Retype the line where "Screen dimensions: 827x612" appears and each line that follows it down to the last line of the records below. Leave the pictures out.

───── Supplied data

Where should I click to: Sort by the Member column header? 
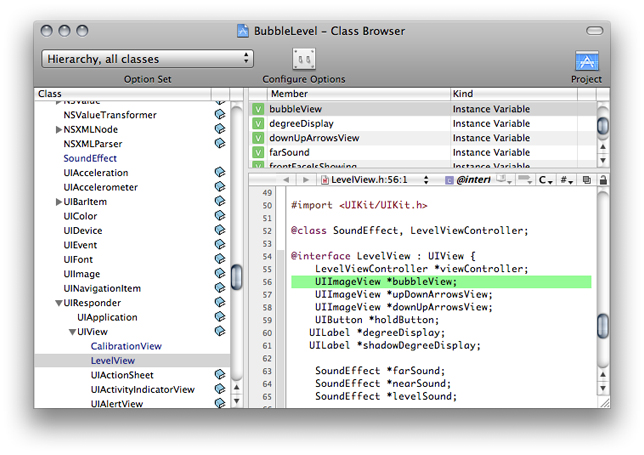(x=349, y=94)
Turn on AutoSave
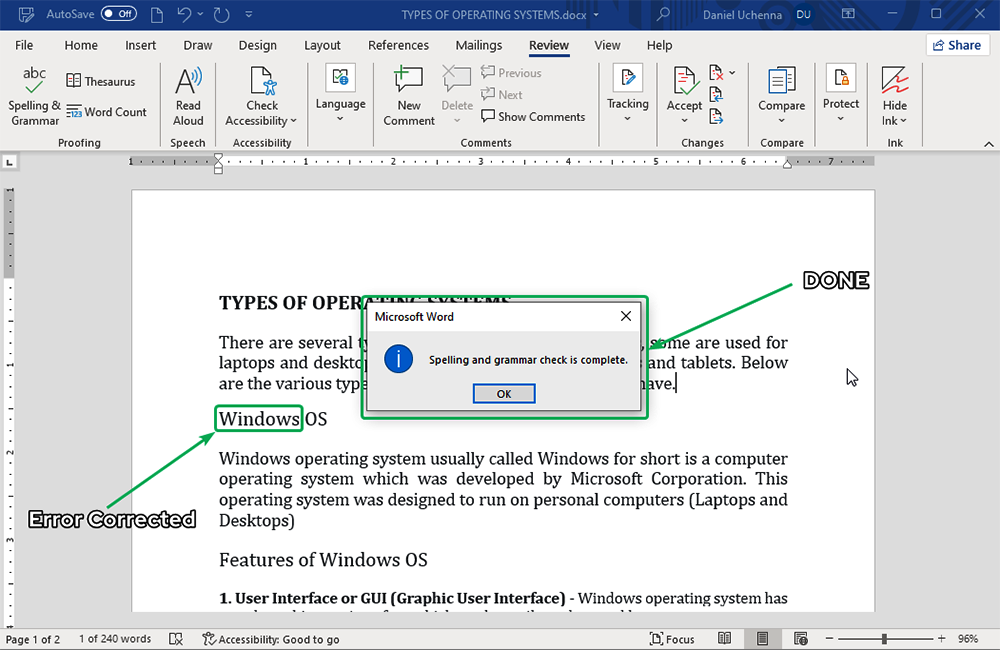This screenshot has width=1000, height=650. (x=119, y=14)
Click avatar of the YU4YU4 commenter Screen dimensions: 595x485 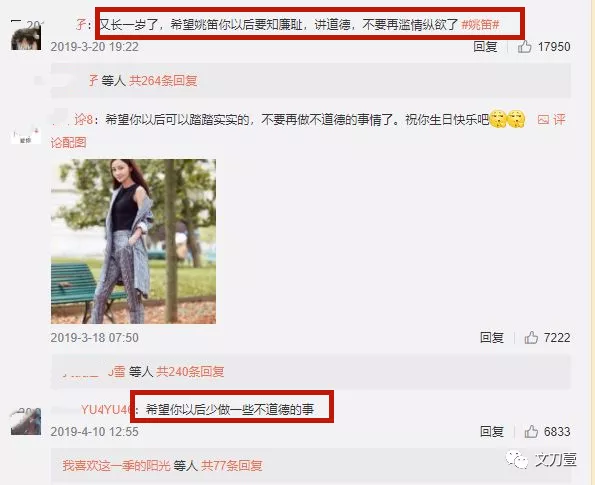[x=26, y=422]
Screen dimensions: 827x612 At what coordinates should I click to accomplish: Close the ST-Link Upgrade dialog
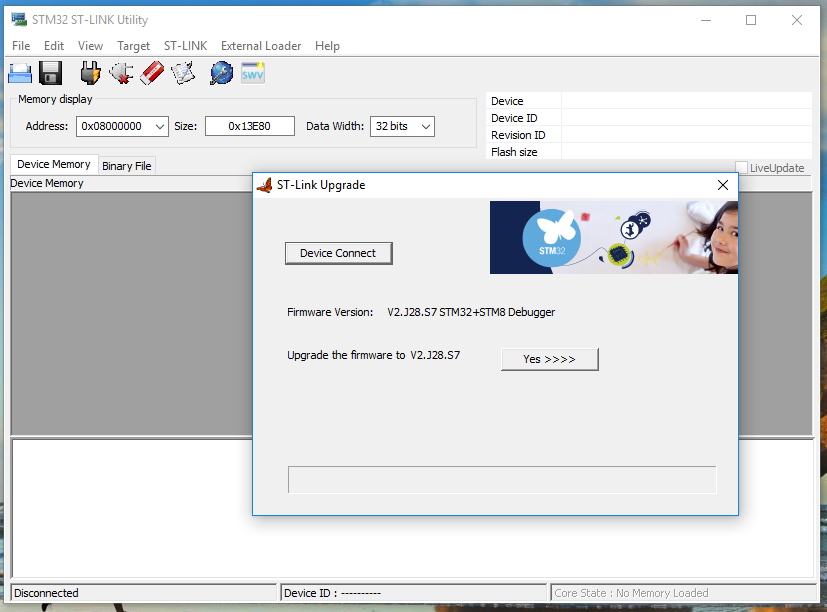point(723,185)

──────────

▸ Output of the exercise
Screen dimensions: 827x612 At what coordinates should I click to accomplish: Close the ST-Link Upgrade dialog
point(723,185)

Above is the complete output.